Full Spectrum Light Therapy: A Brief History
The use of sunlight or full spectrum light as part of a treatment for ailments ranging from skin conditions to tuberculosis dates back to around 1500 B.C.The ancient Greeks also used a natural sunlight treatment known as heliotherapy in combination with healing herbs as a regular form of medicine. Of course no one can claim to have discovered sunlight, but the modern practice of light therapy as a way to closely replicate daylight and bring its lighting capabilities indoors has been undeniably beneficial.
Verilux Pioneers Daylight Lamps & Full Spectrum Light Boxes
In 1991, amidst a flurry of interest in using full spectrum light therapy to treat a number of ailments, Verilux began experimenting with bright, full spectrum light inside a box. It was at this time and with extensive experimentation that Verilux pioneered the "daylight lamp" and the full spectrum light box.
Several years later in 1997, Verilux began selling light therapy boxes and making them available to people suffering from seasonal related mood disorders.

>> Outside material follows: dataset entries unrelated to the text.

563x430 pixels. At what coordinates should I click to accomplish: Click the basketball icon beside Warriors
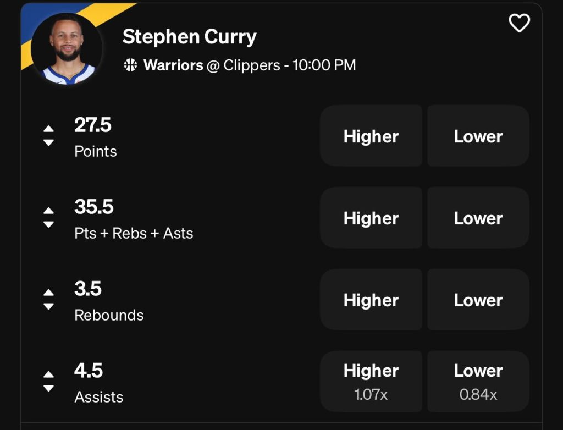tap(130, 65)
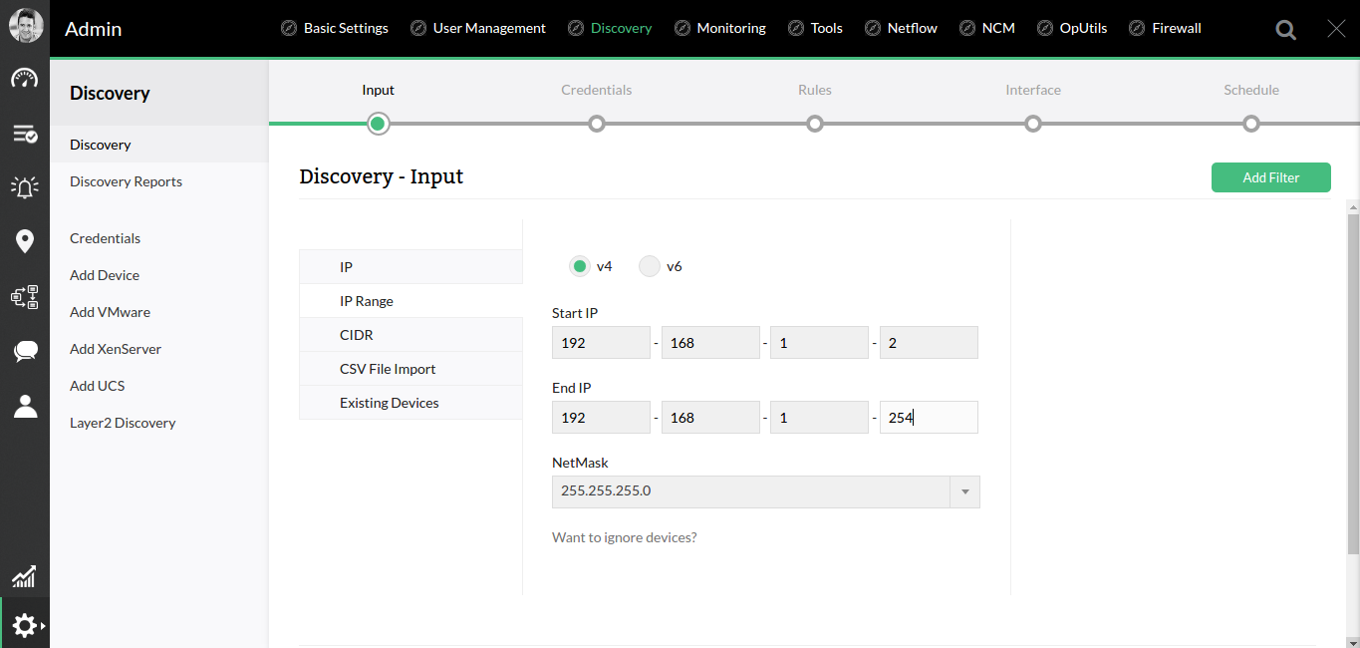Switch to CIDR discovery mode

356,334
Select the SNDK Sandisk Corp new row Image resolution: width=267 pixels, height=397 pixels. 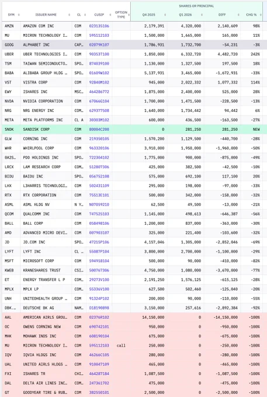tap(133, 130)
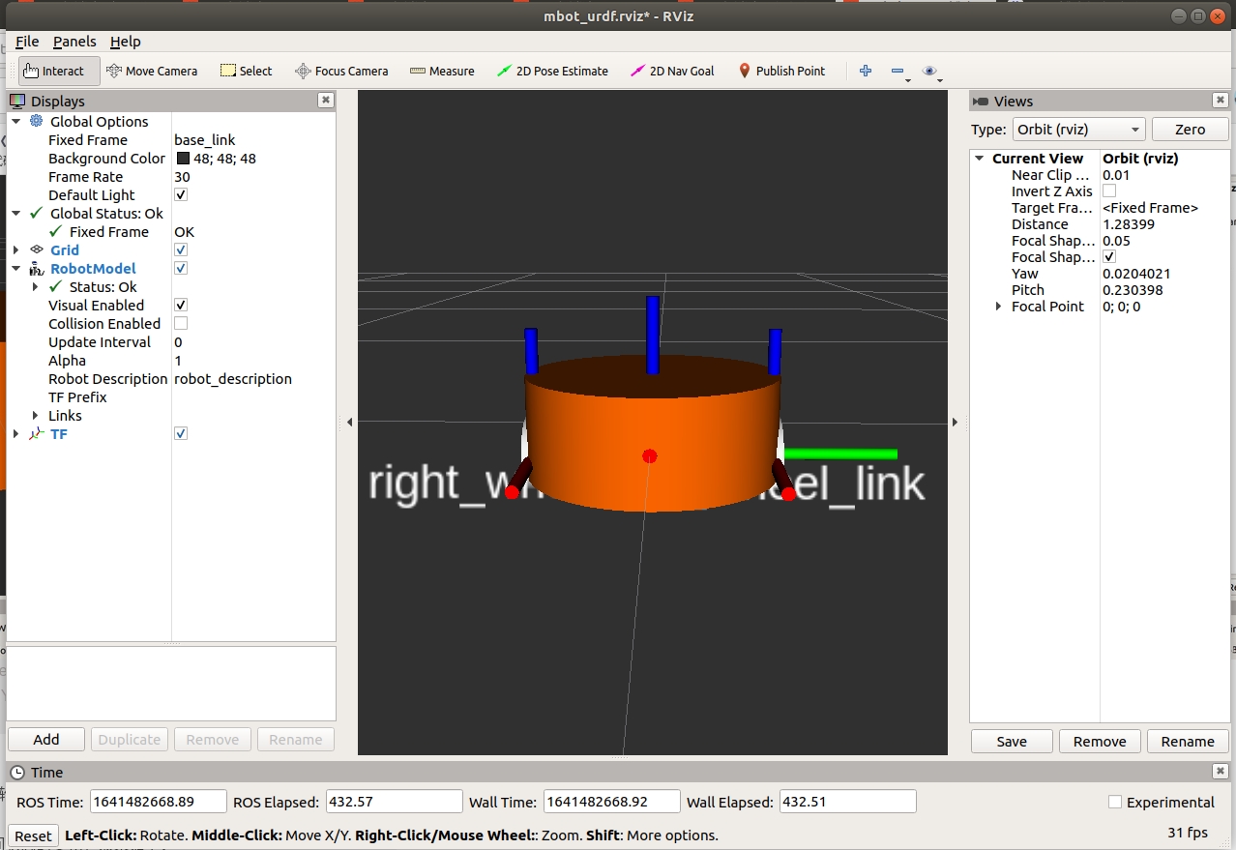Open the Panels menu

74,42
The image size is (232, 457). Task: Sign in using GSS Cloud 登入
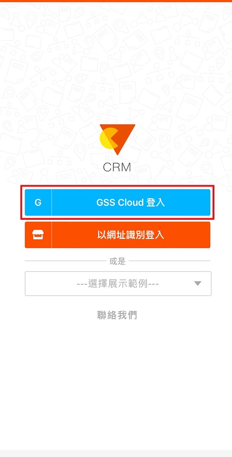point(117,203)
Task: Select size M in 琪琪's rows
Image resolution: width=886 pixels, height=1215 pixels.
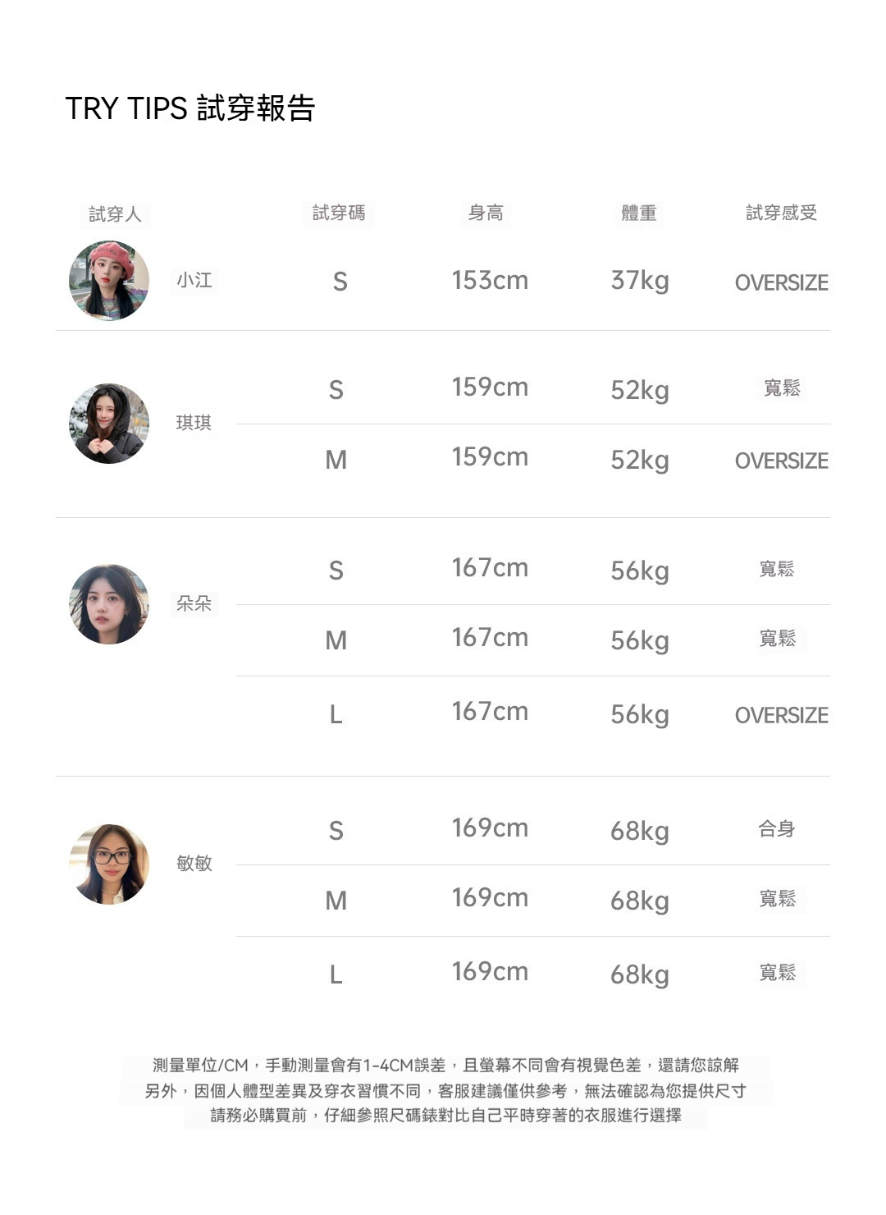Action: pyautogui.click(x=336, y=460)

The first was called a Nutralux (for "nutrition" and light") and was significantly heavier than Verilux's current HappyLight models (the Nutralux weighed 15 lbs whereas the HappyLight Compact only weighs 1.5 lbs).

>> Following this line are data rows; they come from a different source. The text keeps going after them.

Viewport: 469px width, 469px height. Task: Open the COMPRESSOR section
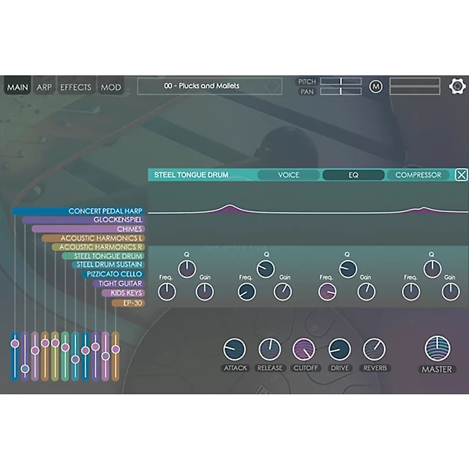pos(418,175)
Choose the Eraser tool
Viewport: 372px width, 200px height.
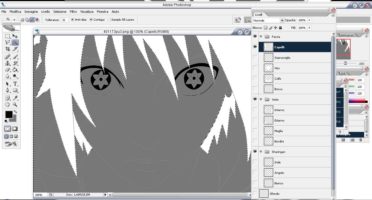click(8, 70)
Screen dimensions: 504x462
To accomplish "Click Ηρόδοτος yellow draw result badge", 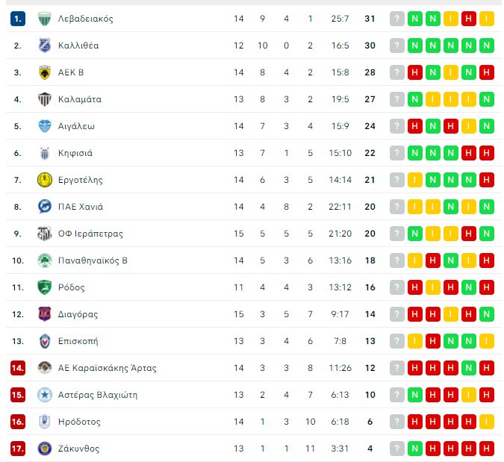I will pyautogui.click(x=487, y=422).
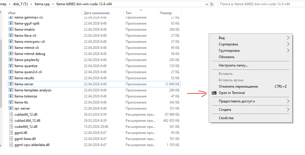Screen dimensions: 305x155
Task: Open the address bar history dropdown
Action: click(207, 4)
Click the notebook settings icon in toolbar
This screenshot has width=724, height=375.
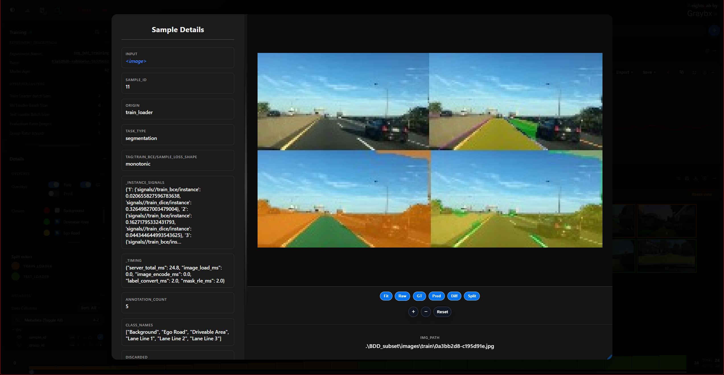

Since this time, light box therapy has been used for decades with enthusiasm by millions.It has also grown in popularity with improvements in technology and an outpouring of success stories over the years.

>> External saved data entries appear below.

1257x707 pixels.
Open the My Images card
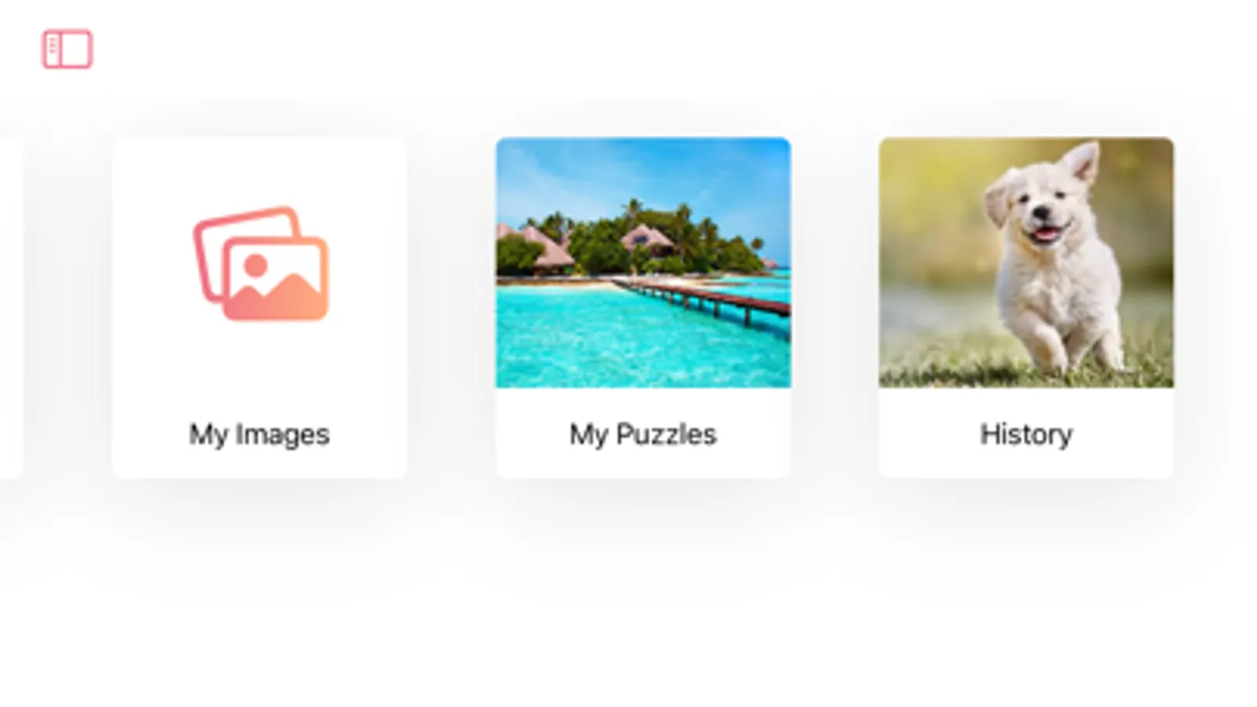click(259, 307)
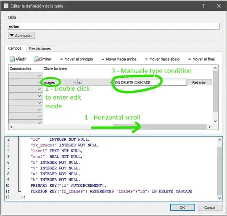Click the help question mark icon

(x=203, y=6)
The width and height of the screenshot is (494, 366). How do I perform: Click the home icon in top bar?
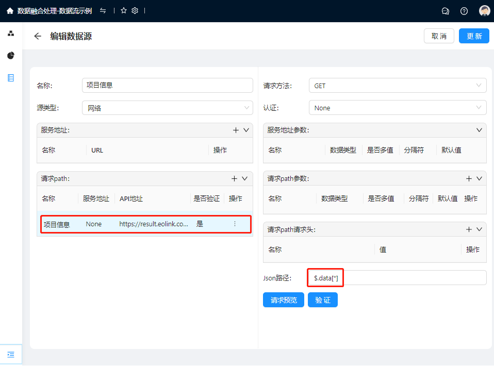(10, 11)
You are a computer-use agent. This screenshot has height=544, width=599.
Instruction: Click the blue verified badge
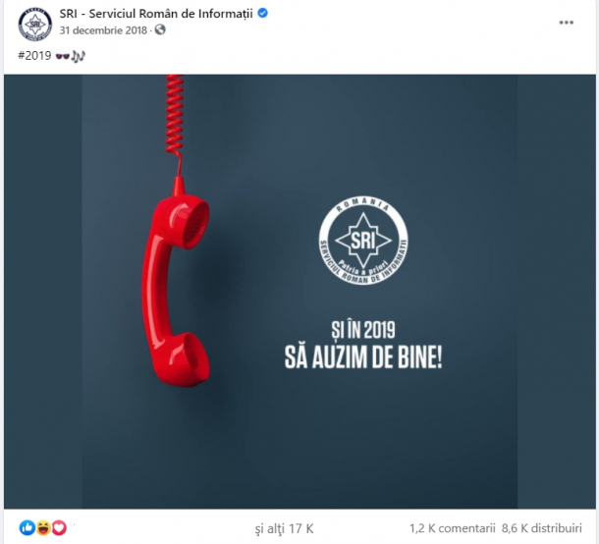click(x=262, y=13)
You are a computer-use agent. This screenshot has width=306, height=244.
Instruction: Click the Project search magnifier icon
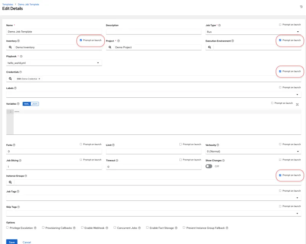110,47
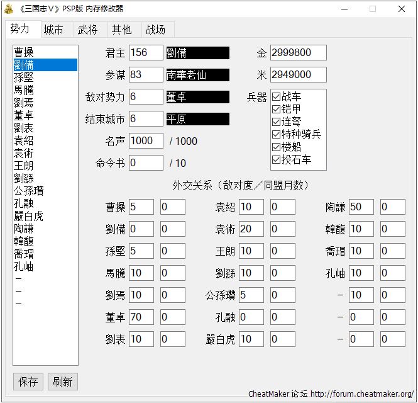Image resolution: width=418 pixels, height=403 pixels.
Task: Click the 金 gold input field
Action: 299,53
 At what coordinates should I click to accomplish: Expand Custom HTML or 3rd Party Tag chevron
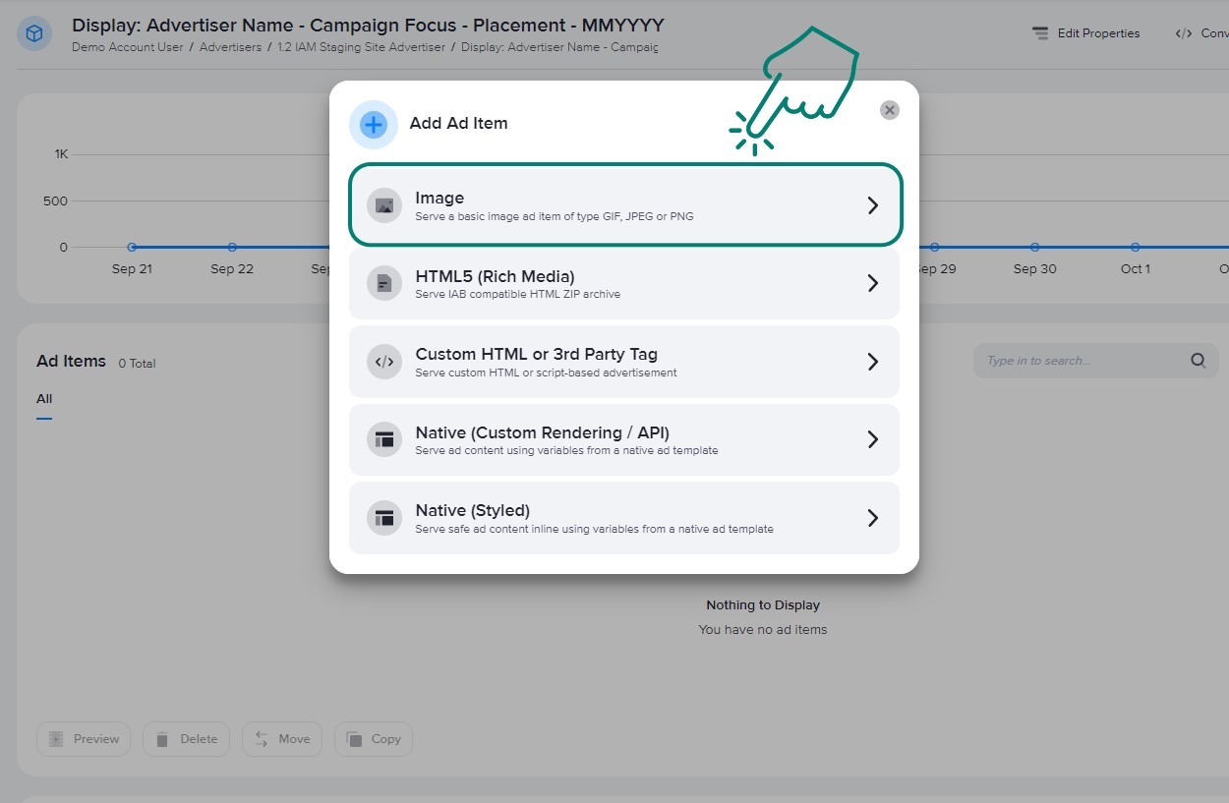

Science of Full Spectrum Light
In general, full spectrum light's usefulness ranges from providing task lighting for artists, writers, readers and photographers to providing healing properties for physical and mental health-related issues through light therapy.
Its health benefits are particularly powerful during seasons with shorter days and in regions with less sunlight. Almost all plants and animals need regular exposure to full or natural spectrum light to maintain biochemical balance and optimal health.
Unlike ordinary indoor lighting, full spectrum light includes all colors in the electromagnetic wavelength, from infrared to ultra-violet, visible and non-visible (note that all Verilux light therapy lamps are manufactured to be UV-free).
On the light color temperature scale, pitch black darkness like at nighttime is 0 K (K = Kelvin), and daylight at around noon is around is a bright 5,000 - 5,500K. Whereas the soft, warm light bulbs in your home typically have a color temperature of just 2,700 - 3,000K.
Verilux light boxes use a full spectrum light bulb that mimics daylight at 6,500K and provide a light intensity of 10,000 lux, which is the clinical standard for effective light box therapy for treating seasonal mood disorders (see more on the specific type of light therapy that Verilux specializes in below).
The Many Uses of Full Spectrum Light
The health benefits of full spectrum light and its many uses are widely accepted. There are many different types of treatments for various ailments; including skin conditions like acne and psoriasis, cancer, and neonatal jaundice. Additionally, full spectrum light is used in daylight lamps to grow plants in places where the temperature and/or natural sunlight limits the outdoor growing season.
Verilux specializes in the type of light therapy that is used for enhanced mood, increased energy, better concentration, mood disorders like seasonal affective disorder (SAD) and winter blues, regulating circadian rhythm, sleep disorders, jet lag, shift work, and general light deprivation due to lifestyle (which is common in today's high-tech, indoor society). Verilux's uniquely designed HappyLight models provide effective and comfortable full spectrum light therapy for these issues, and the scientific community is routinely exploring new applications for this type of light box therapy.
A 2005 study examined the plethora of research-based evidence for light therapy's effectiveness for treatment of seasonal affective disorder and depression and found "a significant reduction in depression symptom severity."† And in fact, it also found that the effects were "equivalent to those in most antidepressant pharmacotherapy trials."
† Am J Psychiatry. 2005 Apr;162(4):656-62.